Member of the Minnesota House of Representatives from the 13A district
- In office 2003 - 2009
- Succeeded by: Paul Anderson

Personal details
- Born: September 27, 1943 (age 82) Freeport, Minnesota, U.S.
- Party: Republican
- Spouse: Ann Blommel
- Children: 4
- Alma mater: St. John's Prep St. Cloud State University
- Occupation: educator, business owner, legislator

= Bud Heidgerken =

American politician

Bud Heidgerken (September 27, 1943) is a Minnesota politician and a former member of the Minnesota House of Representatives. A Republican, he represented District 13A, which includes portions of Kandiyohi, Pope and Stearns counties in the west central part of the state.

Heidgerken was first elected in 2002, and was re-elected in 2004 and 2006. He did not seek re-election in 2008, and was succeeded by Rep. Paul Anderson of Starbuck.

Heidgerken graduated from St. John's Prep School in St. Joseph and St. Cloud State University in St. Cloud. He taught school in the Brooten School System and, later, the Belgrade-Brooten-Elrosa School System for 21 years. He and his wife also owned Charlie's Cafe in Freeport for many years. He was a member of the Freeport City Council and the Freeport School Board, and also served as president of the Stearns Electric Trust Board.
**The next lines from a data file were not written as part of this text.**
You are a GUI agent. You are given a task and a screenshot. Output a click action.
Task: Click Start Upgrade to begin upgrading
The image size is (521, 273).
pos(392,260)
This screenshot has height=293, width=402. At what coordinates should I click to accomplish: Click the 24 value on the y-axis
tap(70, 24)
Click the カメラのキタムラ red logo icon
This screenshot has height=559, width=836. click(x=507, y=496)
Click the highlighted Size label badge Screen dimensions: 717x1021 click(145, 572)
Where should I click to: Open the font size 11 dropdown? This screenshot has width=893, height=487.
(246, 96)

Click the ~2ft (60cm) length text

Heidgerken made news in the 2008 legislative session by being one of six house Republicans to vote to override Governor Tim Pawlenty's veto of a transportation bill. The bill increased money spent on transportation by raising the gas tax. Due to dissatisfaction in the Republican caucus with this vote, he and the other Republicans who voted to override the veto had their leadership positions taken away. He decided to retire after the session, partially due to the controversy surrounding this vote. Other house members who voted to override faced caucus challenges or decided to retire, as well.